_PROBLEM DESCRIPTION_. This exercise requires an exact copy of each line from the one containing "Task: Click the 返回 back button" down to the last line below.
(Beginning of MATERIAL FOR THIS TASK)
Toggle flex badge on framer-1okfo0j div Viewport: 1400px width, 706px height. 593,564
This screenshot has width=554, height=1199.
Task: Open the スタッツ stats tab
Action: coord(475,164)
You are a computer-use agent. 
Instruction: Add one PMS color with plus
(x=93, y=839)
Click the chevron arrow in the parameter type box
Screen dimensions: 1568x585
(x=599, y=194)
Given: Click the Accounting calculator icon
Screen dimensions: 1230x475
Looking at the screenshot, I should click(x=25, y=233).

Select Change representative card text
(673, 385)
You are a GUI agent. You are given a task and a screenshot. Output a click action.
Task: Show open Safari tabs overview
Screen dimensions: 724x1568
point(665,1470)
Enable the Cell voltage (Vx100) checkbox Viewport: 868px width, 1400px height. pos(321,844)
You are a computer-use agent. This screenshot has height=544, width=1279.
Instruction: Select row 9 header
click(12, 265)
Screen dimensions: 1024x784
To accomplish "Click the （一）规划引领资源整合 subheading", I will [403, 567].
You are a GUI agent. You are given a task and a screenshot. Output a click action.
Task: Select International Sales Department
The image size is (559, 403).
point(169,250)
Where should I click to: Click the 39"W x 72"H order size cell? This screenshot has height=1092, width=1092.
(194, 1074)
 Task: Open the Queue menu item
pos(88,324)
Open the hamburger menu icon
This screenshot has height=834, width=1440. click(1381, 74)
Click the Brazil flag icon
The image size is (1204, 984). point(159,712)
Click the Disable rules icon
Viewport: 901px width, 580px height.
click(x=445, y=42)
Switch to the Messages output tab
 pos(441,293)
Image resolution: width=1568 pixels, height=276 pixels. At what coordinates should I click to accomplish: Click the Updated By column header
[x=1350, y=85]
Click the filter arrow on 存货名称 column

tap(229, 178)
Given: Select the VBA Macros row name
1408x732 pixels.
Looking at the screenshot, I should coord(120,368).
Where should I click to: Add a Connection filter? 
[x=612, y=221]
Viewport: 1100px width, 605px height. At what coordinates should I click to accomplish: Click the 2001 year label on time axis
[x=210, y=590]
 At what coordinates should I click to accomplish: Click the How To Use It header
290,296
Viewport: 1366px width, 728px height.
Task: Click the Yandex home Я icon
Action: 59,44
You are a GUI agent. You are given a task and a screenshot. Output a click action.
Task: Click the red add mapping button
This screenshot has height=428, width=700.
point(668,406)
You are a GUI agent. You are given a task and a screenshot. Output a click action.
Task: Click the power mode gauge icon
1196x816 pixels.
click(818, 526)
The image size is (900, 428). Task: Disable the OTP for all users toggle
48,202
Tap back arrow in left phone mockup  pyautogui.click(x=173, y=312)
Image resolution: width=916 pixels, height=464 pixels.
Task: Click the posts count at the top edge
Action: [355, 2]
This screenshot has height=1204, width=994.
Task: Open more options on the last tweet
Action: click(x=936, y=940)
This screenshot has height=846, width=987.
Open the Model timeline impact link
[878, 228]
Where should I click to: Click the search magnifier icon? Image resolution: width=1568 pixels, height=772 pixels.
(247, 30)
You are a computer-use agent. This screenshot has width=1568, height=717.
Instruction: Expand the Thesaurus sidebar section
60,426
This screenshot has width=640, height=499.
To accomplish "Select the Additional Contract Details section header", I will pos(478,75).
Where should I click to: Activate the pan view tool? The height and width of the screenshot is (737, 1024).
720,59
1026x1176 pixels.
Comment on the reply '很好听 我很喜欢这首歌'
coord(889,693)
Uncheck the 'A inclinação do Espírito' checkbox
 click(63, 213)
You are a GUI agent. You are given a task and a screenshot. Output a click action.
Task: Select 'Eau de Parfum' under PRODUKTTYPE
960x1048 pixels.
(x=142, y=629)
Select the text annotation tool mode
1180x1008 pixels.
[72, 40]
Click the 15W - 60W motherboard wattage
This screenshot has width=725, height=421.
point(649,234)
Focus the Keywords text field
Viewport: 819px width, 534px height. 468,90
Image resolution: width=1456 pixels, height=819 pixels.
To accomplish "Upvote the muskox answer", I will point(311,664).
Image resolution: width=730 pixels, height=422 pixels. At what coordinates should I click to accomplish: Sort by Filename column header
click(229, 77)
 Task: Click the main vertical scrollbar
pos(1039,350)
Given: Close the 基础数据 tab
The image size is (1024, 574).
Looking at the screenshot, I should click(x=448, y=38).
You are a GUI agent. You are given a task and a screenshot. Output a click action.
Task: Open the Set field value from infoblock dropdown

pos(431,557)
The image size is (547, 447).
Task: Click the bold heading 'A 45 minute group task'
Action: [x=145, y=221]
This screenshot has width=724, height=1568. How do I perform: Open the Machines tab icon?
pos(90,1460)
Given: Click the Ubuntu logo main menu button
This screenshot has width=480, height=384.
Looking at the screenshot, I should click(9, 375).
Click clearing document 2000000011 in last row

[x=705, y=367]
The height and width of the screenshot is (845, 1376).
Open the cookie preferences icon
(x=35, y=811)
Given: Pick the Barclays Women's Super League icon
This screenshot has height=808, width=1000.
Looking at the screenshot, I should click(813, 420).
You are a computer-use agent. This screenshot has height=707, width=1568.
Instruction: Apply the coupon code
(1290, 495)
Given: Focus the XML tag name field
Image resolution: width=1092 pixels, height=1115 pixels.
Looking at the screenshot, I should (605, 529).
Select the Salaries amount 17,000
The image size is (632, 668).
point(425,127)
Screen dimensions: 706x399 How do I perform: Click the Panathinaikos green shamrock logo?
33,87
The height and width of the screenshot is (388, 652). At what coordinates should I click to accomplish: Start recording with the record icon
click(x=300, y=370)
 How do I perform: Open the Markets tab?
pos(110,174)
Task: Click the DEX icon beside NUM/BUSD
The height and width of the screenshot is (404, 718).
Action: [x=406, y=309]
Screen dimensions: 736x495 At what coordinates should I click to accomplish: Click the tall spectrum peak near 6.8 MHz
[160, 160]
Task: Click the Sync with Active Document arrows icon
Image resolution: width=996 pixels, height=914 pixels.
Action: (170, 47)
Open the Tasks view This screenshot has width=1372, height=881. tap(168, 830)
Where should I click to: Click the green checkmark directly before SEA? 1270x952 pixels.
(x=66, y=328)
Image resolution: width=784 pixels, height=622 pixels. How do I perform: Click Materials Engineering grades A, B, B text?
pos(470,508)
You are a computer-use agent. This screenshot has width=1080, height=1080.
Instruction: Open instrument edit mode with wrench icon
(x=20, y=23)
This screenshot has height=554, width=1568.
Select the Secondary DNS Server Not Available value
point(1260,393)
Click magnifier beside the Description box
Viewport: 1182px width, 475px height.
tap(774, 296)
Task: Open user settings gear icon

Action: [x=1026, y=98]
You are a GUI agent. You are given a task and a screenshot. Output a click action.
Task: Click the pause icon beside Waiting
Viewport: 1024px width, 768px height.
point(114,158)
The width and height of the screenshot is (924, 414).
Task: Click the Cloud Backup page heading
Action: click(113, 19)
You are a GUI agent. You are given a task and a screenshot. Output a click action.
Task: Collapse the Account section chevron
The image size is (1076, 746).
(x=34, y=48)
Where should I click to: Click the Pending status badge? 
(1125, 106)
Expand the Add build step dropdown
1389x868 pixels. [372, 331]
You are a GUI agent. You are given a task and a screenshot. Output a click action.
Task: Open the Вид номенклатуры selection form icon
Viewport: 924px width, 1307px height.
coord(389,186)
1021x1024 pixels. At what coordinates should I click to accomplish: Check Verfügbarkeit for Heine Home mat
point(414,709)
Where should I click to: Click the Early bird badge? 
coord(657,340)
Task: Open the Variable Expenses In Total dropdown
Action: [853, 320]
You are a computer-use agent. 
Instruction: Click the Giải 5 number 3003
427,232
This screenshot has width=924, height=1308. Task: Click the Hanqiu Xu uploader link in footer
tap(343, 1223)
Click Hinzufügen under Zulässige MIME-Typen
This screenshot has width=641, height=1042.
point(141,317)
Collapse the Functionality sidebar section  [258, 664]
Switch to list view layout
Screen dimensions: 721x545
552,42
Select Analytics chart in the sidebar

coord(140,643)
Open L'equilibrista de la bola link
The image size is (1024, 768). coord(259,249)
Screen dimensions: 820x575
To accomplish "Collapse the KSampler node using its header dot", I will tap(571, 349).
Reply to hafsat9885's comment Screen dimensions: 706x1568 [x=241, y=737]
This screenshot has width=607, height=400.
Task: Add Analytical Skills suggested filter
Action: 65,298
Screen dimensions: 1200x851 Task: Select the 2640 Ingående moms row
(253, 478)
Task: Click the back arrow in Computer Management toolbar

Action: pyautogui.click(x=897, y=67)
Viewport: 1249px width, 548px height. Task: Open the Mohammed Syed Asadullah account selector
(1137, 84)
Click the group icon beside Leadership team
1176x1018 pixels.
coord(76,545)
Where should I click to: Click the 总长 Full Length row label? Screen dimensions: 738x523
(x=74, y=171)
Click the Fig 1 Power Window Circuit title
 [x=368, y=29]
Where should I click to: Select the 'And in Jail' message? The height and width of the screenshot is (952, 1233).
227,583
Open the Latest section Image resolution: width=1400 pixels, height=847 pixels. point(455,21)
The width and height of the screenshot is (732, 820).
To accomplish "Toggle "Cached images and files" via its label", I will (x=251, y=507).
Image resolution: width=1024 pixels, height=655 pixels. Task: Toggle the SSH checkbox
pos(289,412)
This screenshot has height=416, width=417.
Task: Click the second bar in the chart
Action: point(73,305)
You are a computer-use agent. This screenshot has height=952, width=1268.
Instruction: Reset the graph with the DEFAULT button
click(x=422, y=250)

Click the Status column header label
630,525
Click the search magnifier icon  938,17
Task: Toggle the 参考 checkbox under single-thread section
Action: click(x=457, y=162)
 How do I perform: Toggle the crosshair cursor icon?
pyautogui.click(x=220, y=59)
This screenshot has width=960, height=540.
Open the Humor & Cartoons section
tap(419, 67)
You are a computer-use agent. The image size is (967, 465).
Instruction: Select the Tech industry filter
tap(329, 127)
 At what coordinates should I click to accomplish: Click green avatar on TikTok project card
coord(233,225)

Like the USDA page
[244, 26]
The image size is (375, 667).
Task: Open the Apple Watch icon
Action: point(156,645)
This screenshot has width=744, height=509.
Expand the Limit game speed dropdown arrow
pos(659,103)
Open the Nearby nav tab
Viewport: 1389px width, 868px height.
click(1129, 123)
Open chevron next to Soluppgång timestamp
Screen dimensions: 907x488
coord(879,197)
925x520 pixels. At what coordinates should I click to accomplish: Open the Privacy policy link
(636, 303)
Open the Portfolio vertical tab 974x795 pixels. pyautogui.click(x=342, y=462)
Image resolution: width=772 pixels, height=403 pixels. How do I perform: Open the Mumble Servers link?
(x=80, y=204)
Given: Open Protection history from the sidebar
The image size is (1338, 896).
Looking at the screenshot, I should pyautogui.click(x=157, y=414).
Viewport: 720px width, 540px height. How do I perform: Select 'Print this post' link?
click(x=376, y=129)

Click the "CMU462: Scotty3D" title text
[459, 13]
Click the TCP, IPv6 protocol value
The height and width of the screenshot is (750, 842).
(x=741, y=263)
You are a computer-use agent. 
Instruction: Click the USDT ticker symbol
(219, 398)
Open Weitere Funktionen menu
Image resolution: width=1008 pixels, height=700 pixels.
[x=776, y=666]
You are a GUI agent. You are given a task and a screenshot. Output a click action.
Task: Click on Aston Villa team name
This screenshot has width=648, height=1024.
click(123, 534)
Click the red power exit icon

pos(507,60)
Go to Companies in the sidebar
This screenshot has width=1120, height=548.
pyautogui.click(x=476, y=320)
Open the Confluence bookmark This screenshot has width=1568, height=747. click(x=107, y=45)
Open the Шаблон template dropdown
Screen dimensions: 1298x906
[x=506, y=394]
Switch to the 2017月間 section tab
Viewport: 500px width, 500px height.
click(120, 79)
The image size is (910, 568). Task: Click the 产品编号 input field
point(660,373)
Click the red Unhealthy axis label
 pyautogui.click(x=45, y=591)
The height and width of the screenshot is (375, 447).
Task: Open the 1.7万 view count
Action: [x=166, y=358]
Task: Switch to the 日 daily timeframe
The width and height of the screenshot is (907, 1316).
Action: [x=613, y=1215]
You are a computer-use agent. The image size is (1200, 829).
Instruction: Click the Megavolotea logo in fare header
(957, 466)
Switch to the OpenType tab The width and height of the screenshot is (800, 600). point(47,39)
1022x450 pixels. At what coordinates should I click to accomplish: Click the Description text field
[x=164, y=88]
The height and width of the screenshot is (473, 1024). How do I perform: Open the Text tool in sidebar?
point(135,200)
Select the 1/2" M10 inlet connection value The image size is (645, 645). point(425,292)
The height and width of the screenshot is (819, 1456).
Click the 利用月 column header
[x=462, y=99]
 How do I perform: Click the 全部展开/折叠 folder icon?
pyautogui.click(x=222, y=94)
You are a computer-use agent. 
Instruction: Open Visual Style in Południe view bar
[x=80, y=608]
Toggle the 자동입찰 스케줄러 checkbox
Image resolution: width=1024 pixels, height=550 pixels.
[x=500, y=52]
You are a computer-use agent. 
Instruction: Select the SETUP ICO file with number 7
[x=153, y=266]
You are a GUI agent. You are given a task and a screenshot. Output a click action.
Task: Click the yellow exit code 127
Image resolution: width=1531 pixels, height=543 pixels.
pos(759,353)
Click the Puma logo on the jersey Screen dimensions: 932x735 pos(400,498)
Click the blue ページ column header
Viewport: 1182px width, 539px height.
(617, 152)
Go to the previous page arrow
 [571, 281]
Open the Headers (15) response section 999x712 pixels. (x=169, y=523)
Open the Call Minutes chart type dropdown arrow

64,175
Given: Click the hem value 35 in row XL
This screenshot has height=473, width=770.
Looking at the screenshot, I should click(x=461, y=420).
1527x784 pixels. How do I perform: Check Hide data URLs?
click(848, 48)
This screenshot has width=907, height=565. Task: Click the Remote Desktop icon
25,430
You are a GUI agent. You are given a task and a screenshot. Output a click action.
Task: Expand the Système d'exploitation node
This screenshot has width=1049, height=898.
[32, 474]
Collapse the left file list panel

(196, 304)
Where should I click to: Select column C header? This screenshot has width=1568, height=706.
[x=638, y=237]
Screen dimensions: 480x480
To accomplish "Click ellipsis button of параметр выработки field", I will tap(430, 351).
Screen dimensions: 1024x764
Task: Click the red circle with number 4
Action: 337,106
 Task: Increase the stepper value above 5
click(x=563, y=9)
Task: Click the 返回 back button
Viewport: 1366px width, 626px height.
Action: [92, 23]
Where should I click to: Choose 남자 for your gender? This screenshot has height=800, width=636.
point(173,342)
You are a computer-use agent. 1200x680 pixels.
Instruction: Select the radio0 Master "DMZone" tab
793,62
(End of MATERIAL FOR THIS TASK)
_OUTPUT FOR THIS EXERCISE_.
Task: Click the 返回 back button
Viewport: 1366px width, 626px height.
Action: [92, 23]
Where should I click to: Choose 남자 for your gender? This screenshot has height=800, width=636.
point(173,342)
You are a computer-use agent. 1200x680 pixels.
Instruction: Select the radio0 Master "DMZone" tab
793,62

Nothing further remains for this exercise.